Oscar López Reyes
Periodistas de veras y autodenominados “comunicadores” comprometidos con gobiernos, algunos como altos funcionarios y diplomáticos, se desgañitan perorando a favor y en contra de las administraciones de turno, encubiertos en un supuesto rol independiente. En su cantaleta coloreando opiniones para demostrar adhesión, lealtad y hacerse simpáticos, puntean con déficits ético-profesional y jurídico-legal.
El vampirismo mediológico folkcomunicacional o pseudoperiodismo pilotea problematizado, por su subvaloración y desprestigio. Más que creadores de opiniones imparciales, controversia con una retórica pedagógica y empalaga en el negocio sensacionalista. Sus narrativas o discursos intertextuales derraman siete polillas:
.1- Trivialización simbólica.
2.- Parcialización fanática.
3.- Vulgarización ruidosa.
4.- Realidad falsificada.
5.- Manipulación informativa.
6.- Ausencia de investigación.
7.- Simplismo metodológico.
Esas percepciones referencian una crisis de imagen y una insuficiencia de reconocimiento socio-comunitario del codificador, fundado cardinalmente en un lenguaje sin estética, la ignorancia epistemológica, la comunicación científica y la sensación pública de que está subvencionado por estructuras políticas y económicas.
Los comentaristas gubernamentales son los que, en sus discursos noticiosos, reflexiones y análisis, despiertan más intriga y expectación. Y en esa diversidad temática se debilita su fiabilidad. La campaña electoral presidencial del 2020 arrea como un encopetado ejemplo: el candidato del Partido de la Liberación Dominicana (PLD), Gonzalo Castillo, avasalló en el número de comensales radiotelevisivos convidados, y perdió el torneo.
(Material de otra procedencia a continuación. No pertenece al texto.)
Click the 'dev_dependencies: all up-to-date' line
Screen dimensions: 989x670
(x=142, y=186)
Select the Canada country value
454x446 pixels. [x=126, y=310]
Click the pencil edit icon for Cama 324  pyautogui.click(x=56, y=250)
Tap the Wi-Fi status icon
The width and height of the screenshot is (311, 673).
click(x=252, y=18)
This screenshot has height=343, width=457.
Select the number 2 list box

En el gobierno de Salvador Jorge Blanco (1982-1986) comenzaron a hormiguear los abanderados oficialistas mediáticos, la inmensa mayoría de los cuales cuando cayó en desgracia hicieron mutis y se metieron las manos arrugadas debajo de sus correas. En los de Leonel Fernández (1996-2000 y 2004-2012) se esfumaron en su despedida: ¿dónde están los más de mil de la red de comunicadores con Leonel?, y gran parte de los que halagaron a Hipólito Mejía (2000-2004) y a Danilo Medina (2012-2020) giraron, cuando bajaron las escalinatas palaciegas, en retiradas marchas fúnebres. Son contados los que prosiguen sosos en sus rampas.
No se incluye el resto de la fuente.